[Opening SUPPLIED MATERIAL section]
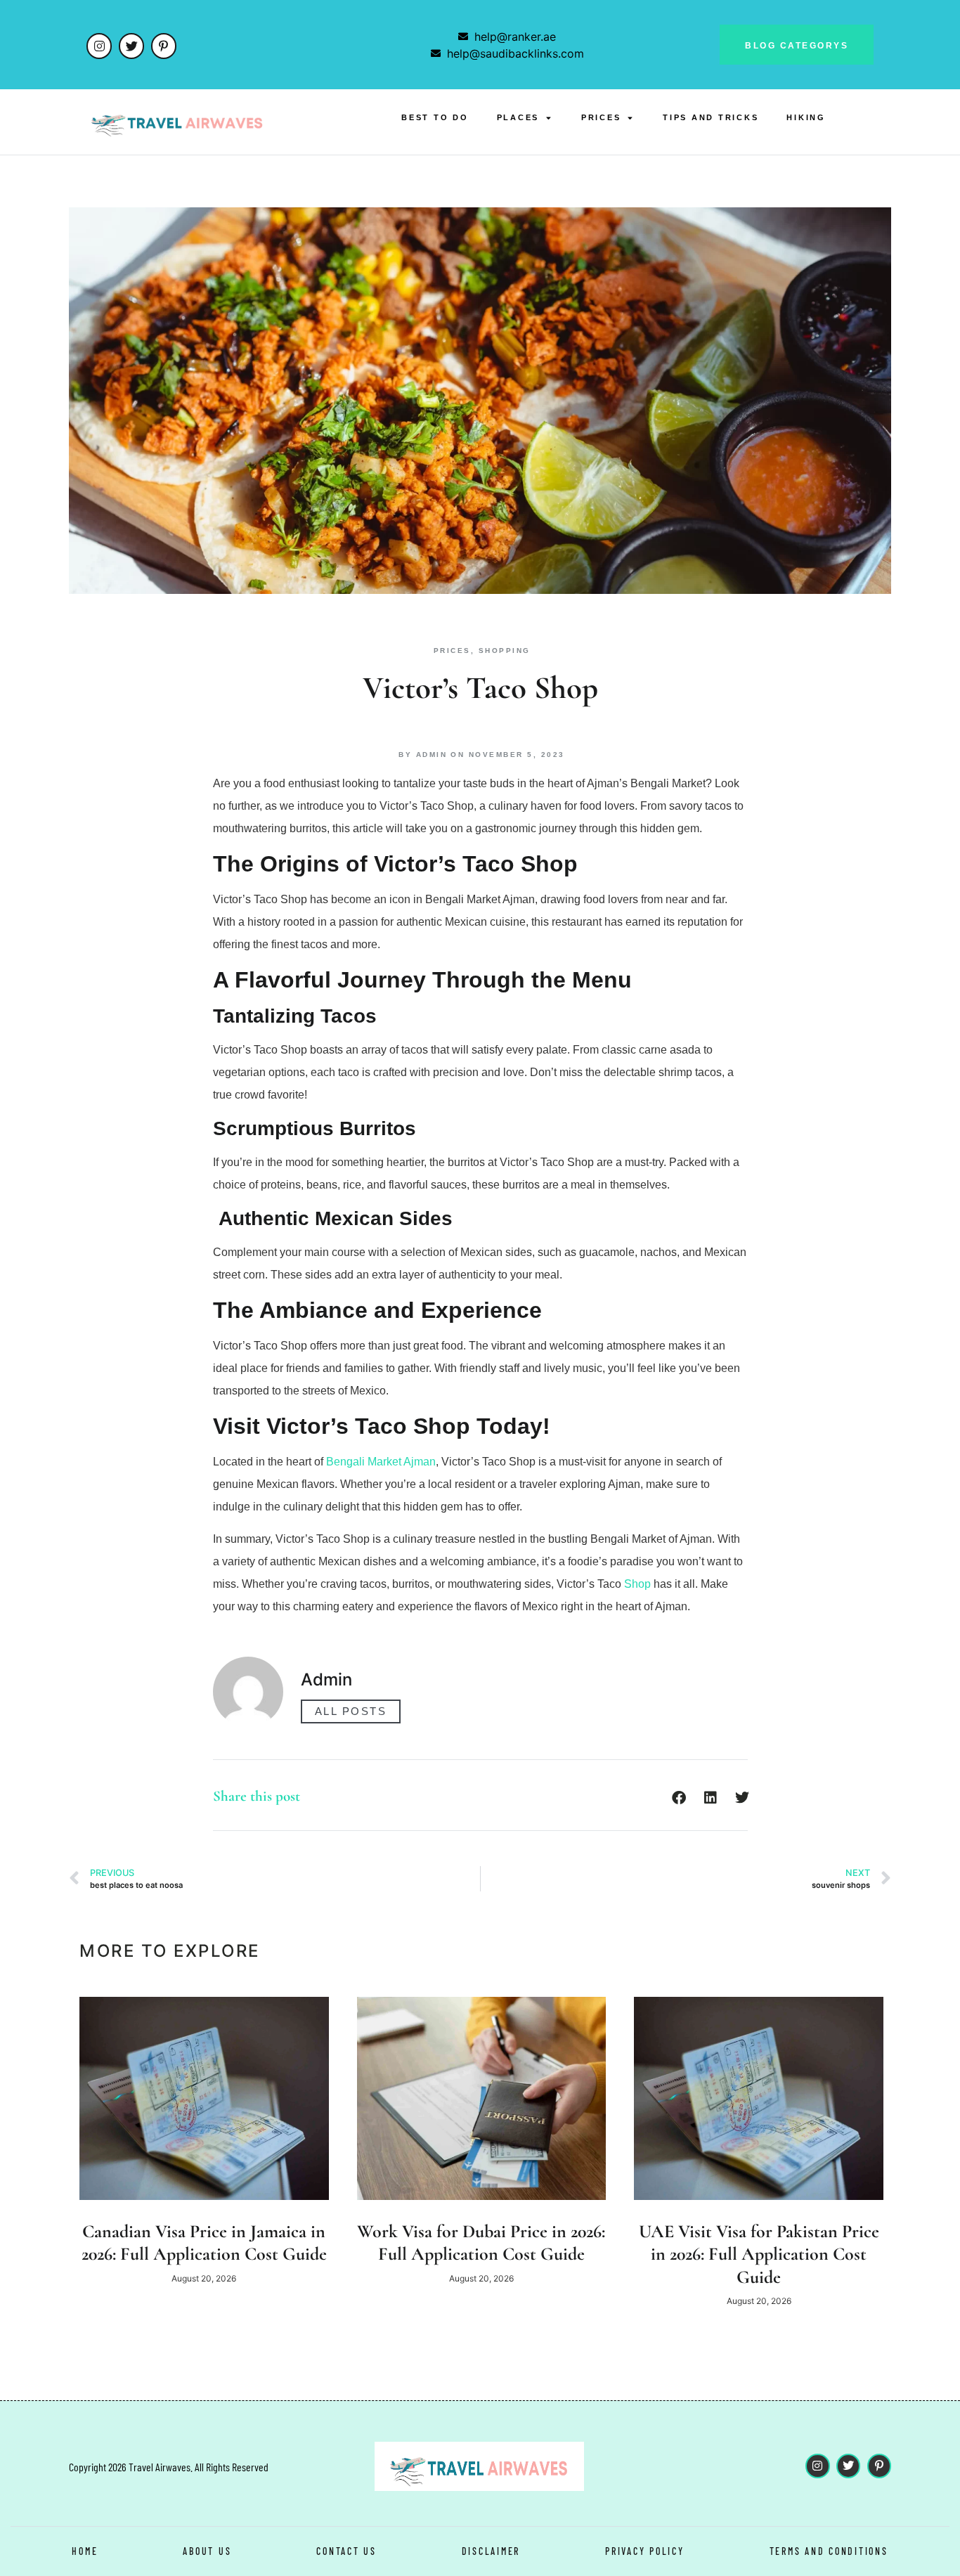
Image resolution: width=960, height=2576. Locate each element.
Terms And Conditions (829, 2551)
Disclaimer (491, 2551)
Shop (637, 1584)
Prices (601, 117)
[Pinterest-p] (163, 45)
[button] (679, 1798)
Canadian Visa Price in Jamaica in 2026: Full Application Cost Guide (204, 2242)
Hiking (806, 117)
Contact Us (346, 2551)
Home (85, 2551)
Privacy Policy (645, 2551)
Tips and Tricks (710, 117)
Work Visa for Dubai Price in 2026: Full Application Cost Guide (481, 2242)
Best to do (435, 117)
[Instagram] (99, 45)
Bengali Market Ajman (381, 1462)
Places (518, 117)
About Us (207, 2551)
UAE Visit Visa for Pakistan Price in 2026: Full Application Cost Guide (759, 2254)
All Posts (351, 1711)
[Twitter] (131, 45)
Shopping (505, 650)
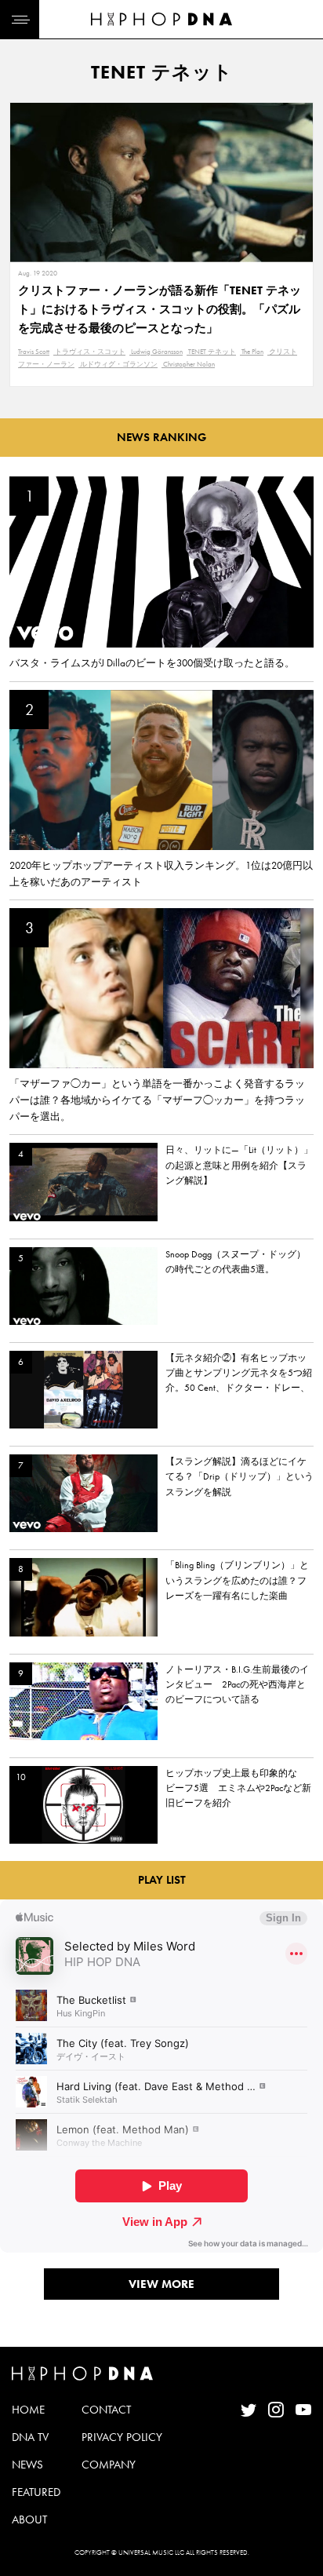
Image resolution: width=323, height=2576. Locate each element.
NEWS (27, 2464)
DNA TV (30, 2437)
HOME (28, 2409)
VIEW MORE (161, 2284)
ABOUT (29, 2519)
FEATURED (36, 2492)
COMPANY (109, 2464)
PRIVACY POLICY (122, 2437)
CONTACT (106, 2409)
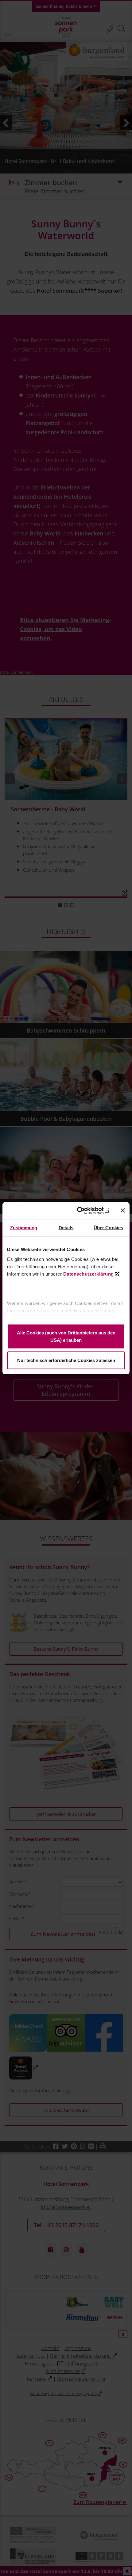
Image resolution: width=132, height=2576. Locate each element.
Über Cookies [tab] (108, 1227)
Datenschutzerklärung (88, 1273)
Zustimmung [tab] (23, 1227)
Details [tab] (66, 1227)
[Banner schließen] (123, 1210)
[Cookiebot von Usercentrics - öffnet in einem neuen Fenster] (83, 1211)
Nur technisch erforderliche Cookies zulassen (66, 1360)
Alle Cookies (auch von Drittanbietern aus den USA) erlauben (66, 1336)
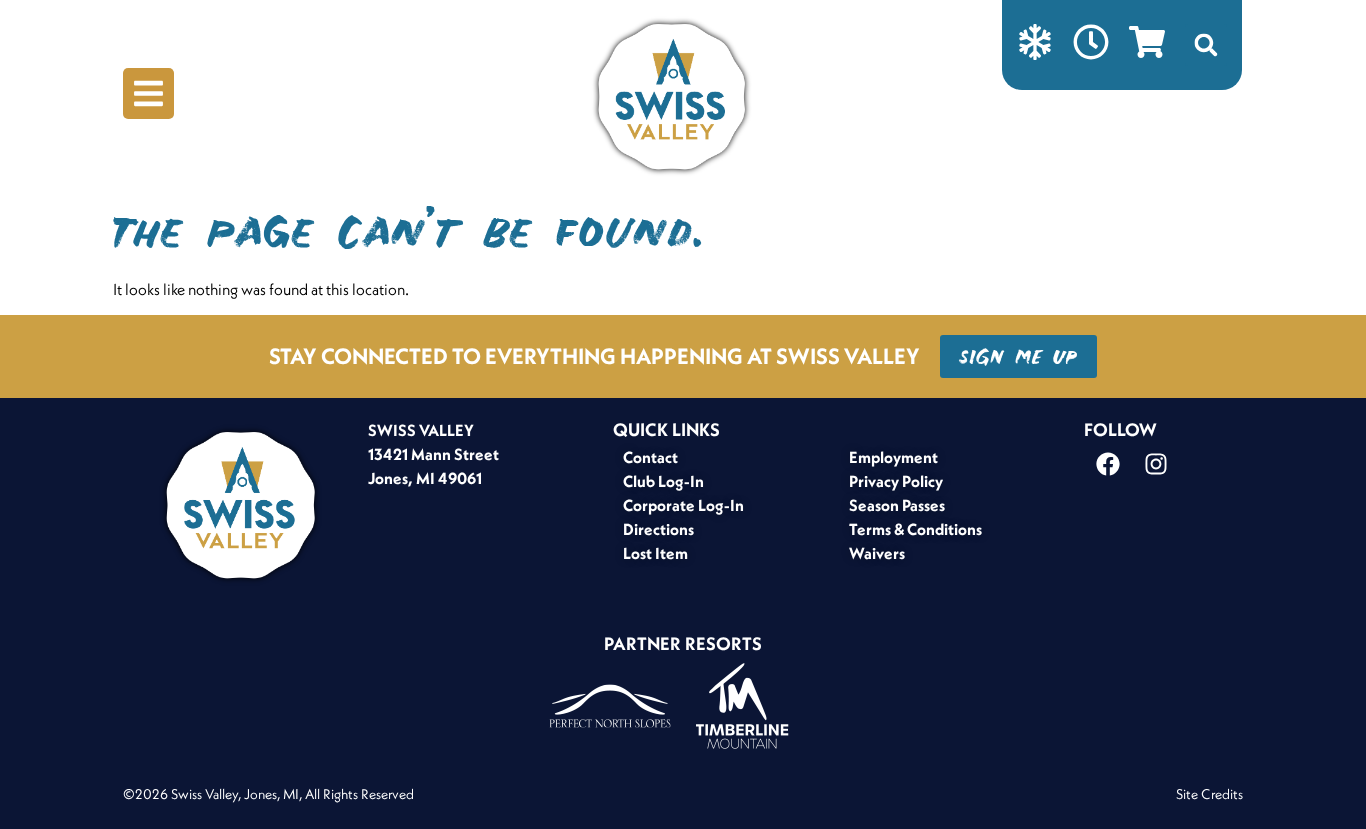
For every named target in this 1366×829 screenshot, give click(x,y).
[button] (1206, 45)
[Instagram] (1156, 464)
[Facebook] (1108, 464)
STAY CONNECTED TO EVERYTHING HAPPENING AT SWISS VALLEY (594, 356)
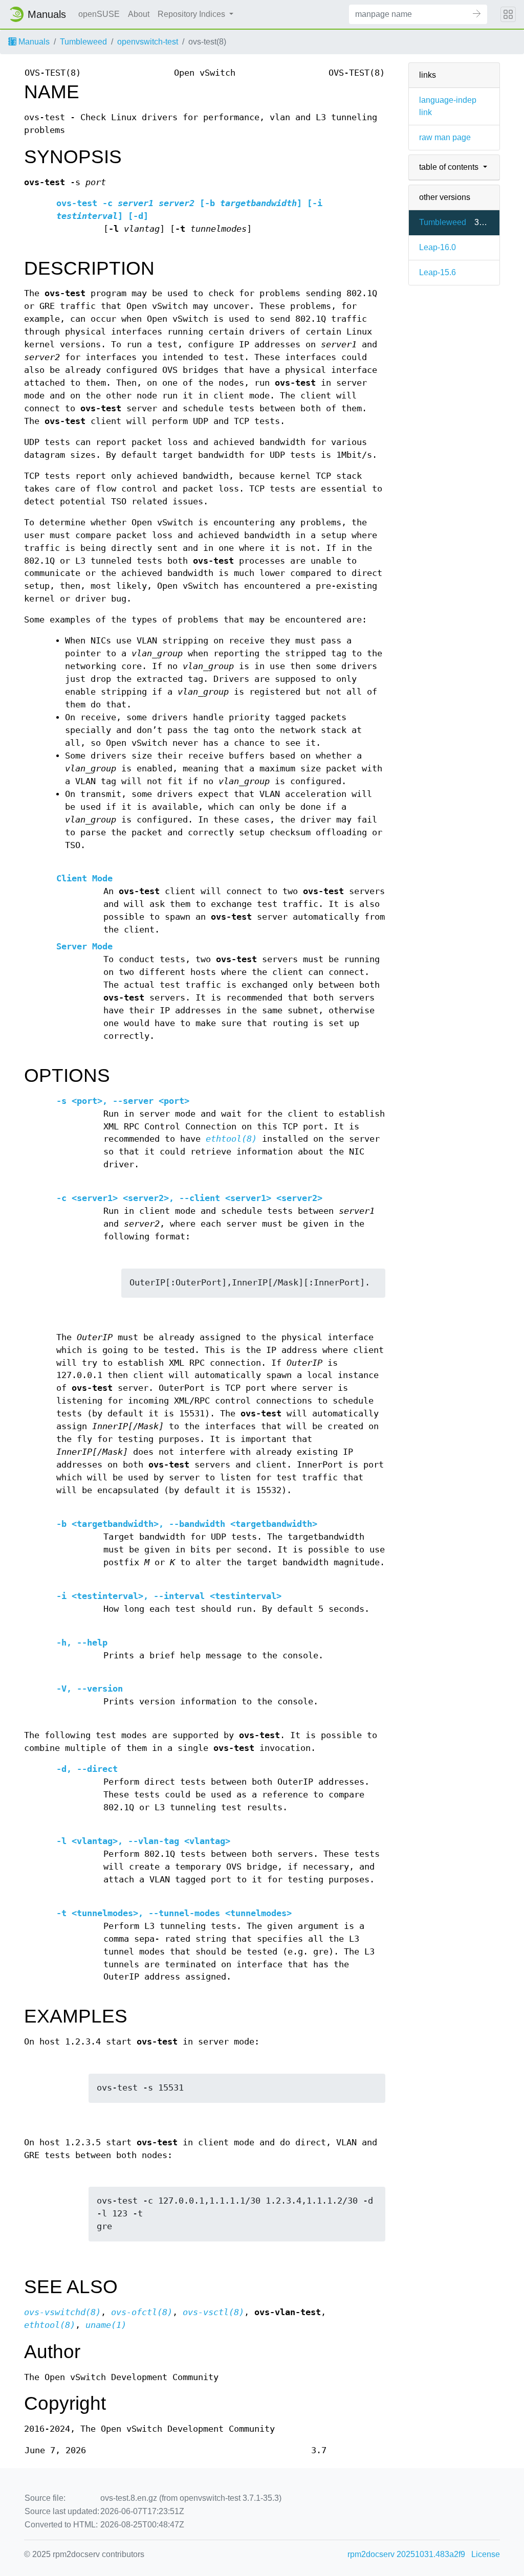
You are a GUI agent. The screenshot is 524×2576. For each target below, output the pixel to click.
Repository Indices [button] (192, 14)
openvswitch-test (147, 41)
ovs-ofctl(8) (141, 2312)
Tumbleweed (83, 41)
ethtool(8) (231, 1139)
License (485, 2554)
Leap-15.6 (437, 272)
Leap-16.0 (437, 247)
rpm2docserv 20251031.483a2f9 (406, 2554)
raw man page (445, 137)
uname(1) (105, 2325)
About (138, 14)
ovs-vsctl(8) (213, 2312)
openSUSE (99, 14)
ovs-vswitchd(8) (62, 2312)
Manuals (33, 41)
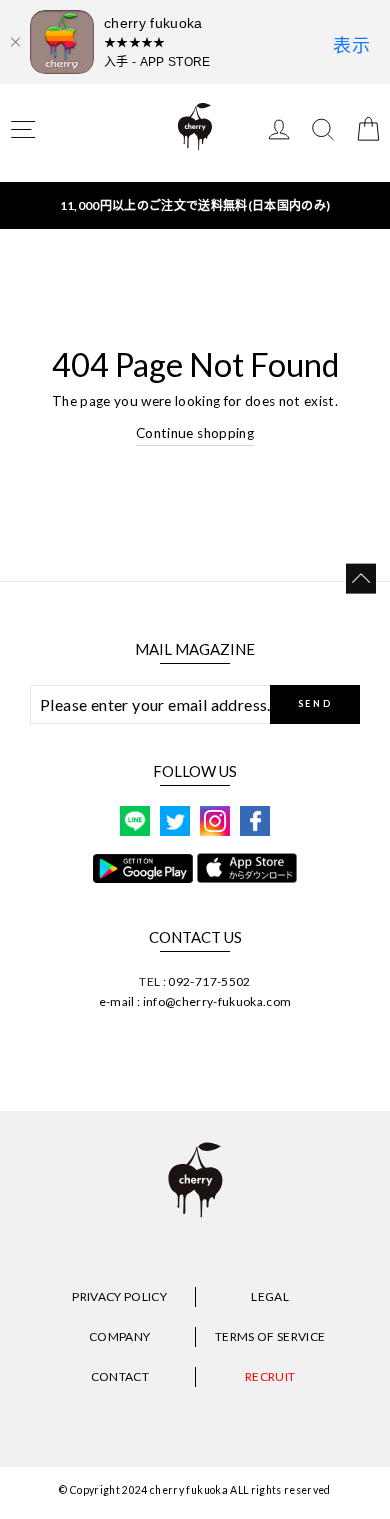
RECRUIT (270, 1376)
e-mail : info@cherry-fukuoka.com (195, 1001)
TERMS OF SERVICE (270, 1336)
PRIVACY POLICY (119, 1296)
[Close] (15, 42)
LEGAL (270, 1296)
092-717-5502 (209, 981)
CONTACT (120, 1376)
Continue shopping (195, 433)
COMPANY (119, 1336)
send (315, 703)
[Closing SUPPLIED MATERIAL section]
▸ WHAT TO WORK ON:
Look through the listing above. Pick out each line with "width" and copy it.

▸ REPLY:
Image resolution: width=960, height=2576. Locate each element.
Image resolution: width=323, height=2576. Locate each element.
Image resolution: width=132, height=2576. Locate each element.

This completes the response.